##### Record set
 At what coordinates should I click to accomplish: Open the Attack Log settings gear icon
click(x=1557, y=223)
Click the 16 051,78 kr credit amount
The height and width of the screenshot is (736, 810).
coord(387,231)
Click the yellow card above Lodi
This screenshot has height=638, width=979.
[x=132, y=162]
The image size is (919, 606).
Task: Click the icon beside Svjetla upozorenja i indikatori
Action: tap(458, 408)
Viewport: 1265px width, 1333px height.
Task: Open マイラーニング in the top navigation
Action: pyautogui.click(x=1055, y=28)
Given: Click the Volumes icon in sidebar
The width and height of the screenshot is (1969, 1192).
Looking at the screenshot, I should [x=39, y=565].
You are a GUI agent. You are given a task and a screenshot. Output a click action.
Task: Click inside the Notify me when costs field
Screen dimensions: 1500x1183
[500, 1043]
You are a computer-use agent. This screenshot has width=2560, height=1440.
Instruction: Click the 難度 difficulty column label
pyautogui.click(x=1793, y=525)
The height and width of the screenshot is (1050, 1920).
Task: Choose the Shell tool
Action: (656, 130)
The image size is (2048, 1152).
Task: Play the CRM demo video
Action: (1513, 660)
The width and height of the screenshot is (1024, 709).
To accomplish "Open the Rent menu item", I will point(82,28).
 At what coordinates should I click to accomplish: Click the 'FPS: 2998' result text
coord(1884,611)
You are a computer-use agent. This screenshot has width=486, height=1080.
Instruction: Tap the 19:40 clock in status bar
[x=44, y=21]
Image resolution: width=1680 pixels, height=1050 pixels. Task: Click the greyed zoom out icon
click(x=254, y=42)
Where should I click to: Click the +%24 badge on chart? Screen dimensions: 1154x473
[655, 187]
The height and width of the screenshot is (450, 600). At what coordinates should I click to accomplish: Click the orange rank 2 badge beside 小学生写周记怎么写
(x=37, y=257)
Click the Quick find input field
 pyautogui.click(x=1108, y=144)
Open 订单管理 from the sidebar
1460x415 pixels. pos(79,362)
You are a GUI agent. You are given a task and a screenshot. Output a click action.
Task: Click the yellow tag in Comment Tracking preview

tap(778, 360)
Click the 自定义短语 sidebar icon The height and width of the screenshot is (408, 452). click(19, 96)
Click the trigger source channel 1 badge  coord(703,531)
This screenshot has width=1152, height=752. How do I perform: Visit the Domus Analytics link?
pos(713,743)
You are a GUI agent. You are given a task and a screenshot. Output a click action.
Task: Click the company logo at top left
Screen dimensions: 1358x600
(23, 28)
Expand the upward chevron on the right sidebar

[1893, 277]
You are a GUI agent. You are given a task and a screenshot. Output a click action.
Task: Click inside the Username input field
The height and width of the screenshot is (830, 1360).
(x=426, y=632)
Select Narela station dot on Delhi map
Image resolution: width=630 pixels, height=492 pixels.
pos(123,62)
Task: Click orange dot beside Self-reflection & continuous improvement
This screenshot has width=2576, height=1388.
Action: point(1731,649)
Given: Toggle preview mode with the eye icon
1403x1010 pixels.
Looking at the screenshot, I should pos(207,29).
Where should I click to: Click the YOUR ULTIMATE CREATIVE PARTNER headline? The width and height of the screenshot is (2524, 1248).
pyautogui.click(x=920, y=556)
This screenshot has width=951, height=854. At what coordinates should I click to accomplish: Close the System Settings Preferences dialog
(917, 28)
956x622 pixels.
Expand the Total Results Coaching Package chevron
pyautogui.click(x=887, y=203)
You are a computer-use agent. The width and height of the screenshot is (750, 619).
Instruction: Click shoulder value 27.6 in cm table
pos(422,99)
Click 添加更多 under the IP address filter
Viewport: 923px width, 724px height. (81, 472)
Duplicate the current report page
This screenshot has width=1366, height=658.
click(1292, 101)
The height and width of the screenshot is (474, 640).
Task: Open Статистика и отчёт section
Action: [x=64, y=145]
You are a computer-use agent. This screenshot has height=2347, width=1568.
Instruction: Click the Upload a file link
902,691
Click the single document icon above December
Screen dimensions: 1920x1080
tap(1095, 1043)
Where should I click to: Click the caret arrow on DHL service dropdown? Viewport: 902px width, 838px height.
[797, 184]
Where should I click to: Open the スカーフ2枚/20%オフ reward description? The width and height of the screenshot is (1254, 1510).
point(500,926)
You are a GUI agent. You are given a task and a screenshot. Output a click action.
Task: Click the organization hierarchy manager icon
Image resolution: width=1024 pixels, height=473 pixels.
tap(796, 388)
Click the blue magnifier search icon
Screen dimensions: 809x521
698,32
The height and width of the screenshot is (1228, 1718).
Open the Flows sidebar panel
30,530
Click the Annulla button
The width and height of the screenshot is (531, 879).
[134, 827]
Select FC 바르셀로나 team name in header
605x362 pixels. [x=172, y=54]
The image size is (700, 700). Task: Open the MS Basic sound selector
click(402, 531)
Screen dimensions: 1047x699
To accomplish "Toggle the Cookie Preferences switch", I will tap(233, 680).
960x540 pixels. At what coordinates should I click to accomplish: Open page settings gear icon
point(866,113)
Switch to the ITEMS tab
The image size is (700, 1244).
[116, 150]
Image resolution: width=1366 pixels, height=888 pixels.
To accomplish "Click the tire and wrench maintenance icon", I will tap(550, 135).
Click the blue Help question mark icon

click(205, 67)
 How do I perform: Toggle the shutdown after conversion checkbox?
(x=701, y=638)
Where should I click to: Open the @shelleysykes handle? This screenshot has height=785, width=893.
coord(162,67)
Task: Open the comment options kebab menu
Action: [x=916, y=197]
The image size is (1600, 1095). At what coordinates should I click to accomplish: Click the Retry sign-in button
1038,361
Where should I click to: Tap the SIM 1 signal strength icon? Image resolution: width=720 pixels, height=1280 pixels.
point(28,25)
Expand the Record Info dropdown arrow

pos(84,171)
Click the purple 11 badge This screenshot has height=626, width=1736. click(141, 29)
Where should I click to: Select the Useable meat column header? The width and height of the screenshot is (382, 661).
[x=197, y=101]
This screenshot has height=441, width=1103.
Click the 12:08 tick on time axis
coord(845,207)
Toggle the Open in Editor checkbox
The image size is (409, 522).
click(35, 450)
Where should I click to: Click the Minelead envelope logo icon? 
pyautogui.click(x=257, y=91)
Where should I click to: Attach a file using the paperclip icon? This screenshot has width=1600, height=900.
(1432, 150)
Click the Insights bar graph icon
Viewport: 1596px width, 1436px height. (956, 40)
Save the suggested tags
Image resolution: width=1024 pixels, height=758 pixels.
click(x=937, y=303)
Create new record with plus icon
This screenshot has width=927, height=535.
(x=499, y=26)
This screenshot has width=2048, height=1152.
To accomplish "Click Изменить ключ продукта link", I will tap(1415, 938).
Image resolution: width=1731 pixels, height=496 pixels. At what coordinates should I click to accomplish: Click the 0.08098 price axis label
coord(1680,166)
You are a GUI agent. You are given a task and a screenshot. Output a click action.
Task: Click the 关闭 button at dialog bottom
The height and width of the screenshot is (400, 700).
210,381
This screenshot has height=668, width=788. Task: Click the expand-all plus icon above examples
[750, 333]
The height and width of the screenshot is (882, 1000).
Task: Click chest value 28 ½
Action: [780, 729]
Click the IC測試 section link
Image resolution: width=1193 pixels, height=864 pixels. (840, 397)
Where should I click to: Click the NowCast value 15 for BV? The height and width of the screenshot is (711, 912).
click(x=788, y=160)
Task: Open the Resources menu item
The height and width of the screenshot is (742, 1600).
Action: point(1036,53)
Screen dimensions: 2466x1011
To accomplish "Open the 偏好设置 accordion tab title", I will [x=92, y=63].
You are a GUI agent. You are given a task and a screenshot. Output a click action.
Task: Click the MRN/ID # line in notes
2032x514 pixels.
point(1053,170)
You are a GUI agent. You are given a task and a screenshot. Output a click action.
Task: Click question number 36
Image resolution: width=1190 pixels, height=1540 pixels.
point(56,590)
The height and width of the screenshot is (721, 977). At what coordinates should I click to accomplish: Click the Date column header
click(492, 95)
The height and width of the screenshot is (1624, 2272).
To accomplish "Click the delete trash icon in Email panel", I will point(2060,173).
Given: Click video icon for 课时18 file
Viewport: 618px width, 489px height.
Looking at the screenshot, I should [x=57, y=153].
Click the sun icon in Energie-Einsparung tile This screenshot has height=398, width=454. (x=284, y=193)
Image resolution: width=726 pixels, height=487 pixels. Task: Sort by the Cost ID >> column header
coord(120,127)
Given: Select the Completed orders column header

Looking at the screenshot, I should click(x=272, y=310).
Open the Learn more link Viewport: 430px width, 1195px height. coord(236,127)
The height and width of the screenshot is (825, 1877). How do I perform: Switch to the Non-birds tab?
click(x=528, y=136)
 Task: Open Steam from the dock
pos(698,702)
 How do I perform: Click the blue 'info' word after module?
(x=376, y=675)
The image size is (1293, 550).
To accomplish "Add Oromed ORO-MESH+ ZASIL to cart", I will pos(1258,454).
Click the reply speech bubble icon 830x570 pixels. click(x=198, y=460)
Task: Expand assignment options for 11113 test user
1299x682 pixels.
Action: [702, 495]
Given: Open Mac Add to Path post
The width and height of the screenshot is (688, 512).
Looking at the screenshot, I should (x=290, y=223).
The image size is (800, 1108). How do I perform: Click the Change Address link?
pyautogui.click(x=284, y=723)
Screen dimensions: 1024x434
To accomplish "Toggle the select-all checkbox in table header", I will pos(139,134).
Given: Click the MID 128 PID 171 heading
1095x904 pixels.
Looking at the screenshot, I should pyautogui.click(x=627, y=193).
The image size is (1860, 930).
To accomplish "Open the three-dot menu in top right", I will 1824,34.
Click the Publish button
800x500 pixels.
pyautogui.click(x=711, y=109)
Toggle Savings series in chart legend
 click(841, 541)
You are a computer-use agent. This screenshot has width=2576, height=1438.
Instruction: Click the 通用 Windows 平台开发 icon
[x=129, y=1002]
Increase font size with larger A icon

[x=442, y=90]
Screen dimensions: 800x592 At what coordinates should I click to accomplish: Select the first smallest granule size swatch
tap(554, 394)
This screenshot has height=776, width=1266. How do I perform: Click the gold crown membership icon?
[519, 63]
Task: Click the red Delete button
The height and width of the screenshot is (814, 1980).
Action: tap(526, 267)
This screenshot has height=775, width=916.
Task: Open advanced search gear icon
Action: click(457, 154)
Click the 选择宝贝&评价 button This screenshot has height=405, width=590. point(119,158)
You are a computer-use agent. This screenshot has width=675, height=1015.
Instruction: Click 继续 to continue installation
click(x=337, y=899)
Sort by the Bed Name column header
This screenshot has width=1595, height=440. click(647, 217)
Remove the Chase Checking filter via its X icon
##########
Put the items from the line containing "956x622 pixels." through the line containing "605x362 pixels. [x=172, y=54]" into a Markdown table with the columns Row and Text. Number each line in Row, include both of those lines, and leave out any blank lines.

| Row | Text |
|---|---|
| 1 | 956x622 pixels. |
| 2 | Expand the Total Results Coaching Package chevron |
| 3 | pyautogui.click(x=887, y=203) |
| 4 | You are a computer-use agent. The width and height of the screenshot is (750, 619). |
| 5 | Instruction: Click shoulder value 27.6 in cm table |
| 6 | pos(422,99) |
| 7 | Click 添加更多 under the IP address filter |
| 8 | Viewport: 923px width, 724px height. (81, 472) |
| 9 | Duplicate the current report page |
| 10 | This screenshot has width=1366, height=658. |
| 11 | click(1292, 101) |
| 12 | The height and width of the screenshot is (474, 640). |
| 13 | Task: Open Статистика и отчёт section |
| 14 | Action: [x=64, y=145] |
| 15 | You are a computer-use agent. This screenshot has height=2347, width=1568. |
| 16 | Instruction: Click the Upload a file link |
| 17 | 902,691 |
| 18 | Click the single document icon above December |
| 19 | Screen dimensions: 1920x1080 |
| 20 | tap(1095, 1043) |
| 21 | Where should I click to: Click the caret arrow on DHL service dropdown? Viewport: 902px width, 838px height. |
| 22 | [797, 184] |
| 23 | Where should I click to: Open the スカーフ2枚/20%オフ reward description? The width and height of the screenshot is (1254, 1510). |
| 24 | point(500,926) |
| 25 | You are a GUI agent. You are given a task and a screenshot. Output a click action. |
| 26 | Task: Click the organization hierarchy manager icon |
| 27 | Image resolution: width=1024 pixels, height=473 pixels. |
| 28 | tap(796, 388) |
| 29 | Click the blue magnifier search icon |
| 30 | Screen dimensions: 809x521 |
| 31 | 698,32 |
| 32 | The height and width of the screenshot is (1228, 1718). |
| 33 | Open the Flows sidebar panel |
| 34 | 30,530 |
| 35 | Click the Annulla button |
| 36 | The width and height of the screenshot is (531, 879). |
| 37 | [134, 827] |
| 38 | Select FC 바르셀로나 team name in header |
| 39 | 605x362 pixels. [x=172, y=54] |